WHO Ruft Dazu Auf Cannabis Formell Neu Zu Planen

Es ist offiziell: Globale Gesundheitsexperten der Vereinten Nationen empfehlen, Cannabis und seine Schlüsselkomponenten im Rahmen internationaler Drogenabkommen formell neu zu planen.

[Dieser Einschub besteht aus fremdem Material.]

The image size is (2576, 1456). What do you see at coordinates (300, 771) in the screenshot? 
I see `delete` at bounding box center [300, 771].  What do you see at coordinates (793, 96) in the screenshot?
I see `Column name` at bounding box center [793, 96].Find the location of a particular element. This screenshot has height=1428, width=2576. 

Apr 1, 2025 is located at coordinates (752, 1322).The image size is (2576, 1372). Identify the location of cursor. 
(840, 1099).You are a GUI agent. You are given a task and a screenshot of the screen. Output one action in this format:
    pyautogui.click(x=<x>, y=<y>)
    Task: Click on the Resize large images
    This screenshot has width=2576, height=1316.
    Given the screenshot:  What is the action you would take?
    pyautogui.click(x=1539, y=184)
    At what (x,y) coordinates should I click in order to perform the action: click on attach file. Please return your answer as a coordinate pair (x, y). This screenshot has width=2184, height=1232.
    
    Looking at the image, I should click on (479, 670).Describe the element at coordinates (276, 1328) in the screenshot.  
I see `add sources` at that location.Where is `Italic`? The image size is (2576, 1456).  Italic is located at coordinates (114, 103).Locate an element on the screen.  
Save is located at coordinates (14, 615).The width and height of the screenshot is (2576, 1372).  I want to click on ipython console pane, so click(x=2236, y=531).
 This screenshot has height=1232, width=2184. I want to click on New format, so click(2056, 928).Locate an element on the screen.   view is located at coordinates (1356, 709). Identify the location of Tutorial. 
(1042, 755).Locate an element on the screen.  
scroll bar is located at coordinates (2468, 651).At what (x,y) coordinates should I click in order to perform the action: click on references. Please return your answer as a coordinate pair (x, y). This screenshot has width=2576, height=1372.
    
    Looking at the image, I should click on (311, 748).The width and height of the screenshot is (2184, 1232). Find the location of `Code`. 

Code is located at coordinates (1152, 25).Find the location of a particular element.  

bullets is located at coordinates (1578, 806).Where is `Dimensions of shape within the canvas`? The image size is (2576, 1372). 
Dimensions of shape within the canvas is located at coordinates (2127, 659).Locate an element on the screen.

Die WHO ruft dazu auf, Cannabis Pflanzen, sowie Cannabis Harz (Hasch) aus Anhang IV zu streichen (die restriktivste Kategorie einer 1961 von Ländern aus der ganzen Welt unterzeichneten Arzneimittel-Konvention).

Darüber hinaus möchte, dass THC und seine Isomere vollständig aus einem separaten Arzneimittelvertrag von 1971 entfernt und stattdessen in Anhang I der Konvention von 1961 aufgenommen werden. Darauf weist ein WHO-Dokument hin, das noch nicht offiziell freigegeben wurde, aber von Befürwortern der Cannabisreform verbreitet wurde.

Cannabis und das Harz der Cannabis Pflanze würden auch in Anhang I des Vertrags von 1961 verbleiben – sie sind derzeit in den Anhängen I und IV doppelt ausgewiesen, wobei IV denjenigen Substanzen vorbehalten ist, die als besonders schädlich angesehen werden (Cannabis, Heroin und LSD klassifiziert werden).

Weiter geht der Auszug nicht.